Liebe Hunde-Runde-Gassi-Gehende,

dsc07809die vielen gefüllten Kotbeutel am Straßenrand bezeugen es: Immer mehr Hundebesitzende sammeln die Hinterlassenschaften ihrer Vierbeiner mittels Tüte ein. Ob dies auf das drohende Verwarnungsgeld bei Unterlassen oder die Einsicht in die Notwendigkeit zurückzuführen ist, sei dahingestellt. Gut ist diese Entwicklung auf jeden Fall. Warum aber um Himmels Willen werden die zugeknoteten Kacktüten am Straßenrand oder im Park liegen gelassen, statt sie im nächsten Mülleimer zu entsorgen? Der unverpackte Hundehaufen hat – trotz Ekel und Krankheitsgefahr – immerhin die Chance zu verrotten. Aber die Plastiktüte strotzt der natürlichen Zersetzung und bleibt und wartet auf … ja, auf wen eigentlich? Den Mitarbeiter der BSR, den selbsternannten Hobby-Umweltschützer, der mit Mülltüte und Greifer unterwegs ist, oder  d e n  Hundebesitzer (welch Utopie!), der neben dem Haufen des eigenen Hundes auch gleich die Tüte des anderen mitnimmt? Das ist wohl kaum die Lösung. Bereits vor der Anschaffung war den Hundebesitzenden klar (oder sollte es gewesen sein), dass die Haltung eines Hundes auch gewisse Unannehmlichkeiten mit sich bringt. Wenn die Natur des Hundes ihr Recht verlangt, spielt es keine Rolle, ob es regnet und stürmt, ob der „Tatort“ gerade begonnen hat oder man eigentlich mit 39 °C Fieber ins Bett gehört. Ebenso haftet der Eigentümer für durch das Tier entstandene Schäden und nicht etwa das Tier selbst. Die Beseitigung des Kotes auf öffentlichem Grund (in der eigenen Wohnung darf das individuell gehalten werden) gehört sicher zu den unbequemeren Dingen. Aber auch das dürfte im Vorfeld bekannt gewesen sein. Da kann es keine Ausrede sein, dass der Mülleimer zu weit weg ist oder es gar keinen gibt auf der täglichen Gassirunde. Das Mitsichtragen eines gefüllten Kotbeutels kann nur umgangen werden, wenn der Hund darauf trainiert wird, sein Geschäft direkt unter einem orangefarbenen Kasten der BSR zu erledigen – oder gar nicht. Viel Erfolg!

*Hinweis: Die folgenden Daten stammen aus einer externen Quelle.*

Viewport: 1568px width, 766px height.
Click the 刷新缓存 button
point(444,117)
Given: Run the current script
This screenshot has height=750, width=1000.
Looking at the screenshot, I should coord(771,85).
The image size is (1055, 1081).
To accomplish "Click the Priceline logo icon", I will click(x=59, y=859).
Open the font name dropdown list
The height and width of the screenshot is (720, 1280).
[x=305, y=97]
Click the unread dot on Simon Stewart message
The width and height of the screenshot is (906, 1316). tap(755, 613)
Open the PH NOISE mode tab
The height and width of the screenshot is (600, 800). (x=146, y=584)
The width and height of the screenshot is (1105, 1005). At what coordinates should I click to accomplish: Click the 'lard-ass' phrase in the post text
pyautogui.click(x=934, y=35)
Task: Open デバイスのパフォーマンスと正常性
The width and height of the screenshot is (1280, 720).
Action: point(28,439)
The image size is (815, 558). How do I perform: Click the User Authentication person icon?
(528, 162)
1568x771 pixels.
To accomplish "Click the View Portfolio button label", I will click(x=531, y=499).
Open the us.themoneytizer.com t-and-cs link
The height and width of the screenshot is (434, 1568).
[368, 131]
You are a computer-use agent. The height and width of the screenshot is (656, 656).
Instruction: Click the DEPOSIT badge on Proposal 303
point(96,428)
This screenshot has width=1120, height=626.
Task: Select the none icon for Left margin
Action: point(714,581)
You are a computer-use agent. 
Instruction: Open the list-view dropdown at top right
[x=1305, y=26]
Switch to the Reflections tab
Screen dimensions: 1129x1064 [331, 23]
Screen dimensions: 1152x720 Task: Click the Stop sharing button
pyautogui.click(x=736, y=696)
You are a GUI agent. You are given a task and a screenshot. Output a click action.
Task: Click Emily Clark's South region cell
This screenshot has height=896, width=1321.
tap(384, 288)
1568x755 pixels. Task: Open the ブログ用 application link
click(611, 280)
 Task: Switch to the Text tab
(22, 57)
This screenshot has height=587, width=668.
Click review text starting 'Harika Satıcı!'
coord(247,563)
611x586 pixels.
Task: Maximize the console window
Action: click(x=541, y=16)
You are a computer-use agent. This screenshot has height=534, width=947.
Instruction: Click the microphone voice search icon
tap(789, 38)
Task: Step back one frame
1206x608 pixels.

Im Übrigen entfällt die zu entrichtende Hundesteuer als Argument für das Liegenlassen der Kottüte. Sie ist eine reine Luxussteuer und wird nicht für die Reinigung von Straßen und Plätzen verwendet.

Deshalb appelliere ich als Hundebesitzerin und Fußgängerin an jeden Hundebesitzenden: Entfernt die Hinterlassenschaften eurer Vierbeiner. An dieser Stelle will ich gar nicht von den Krankheitsgefahren für Tier und Mensch, Schäden für die Natur oder vom Ekelfaktor, ist man erstmal in einen Haufen getreten, sprechen. Das ist selbstredend. Es geht ganz einfach um ein Stück Verantwortung des Einzelnen gegenüber der Gesellschaft sowie der Umwelt. Nicht die anderen, sondern jeder selbst – oder wie es die Musketiere so schön sagen: Einer für alle und alle für einen!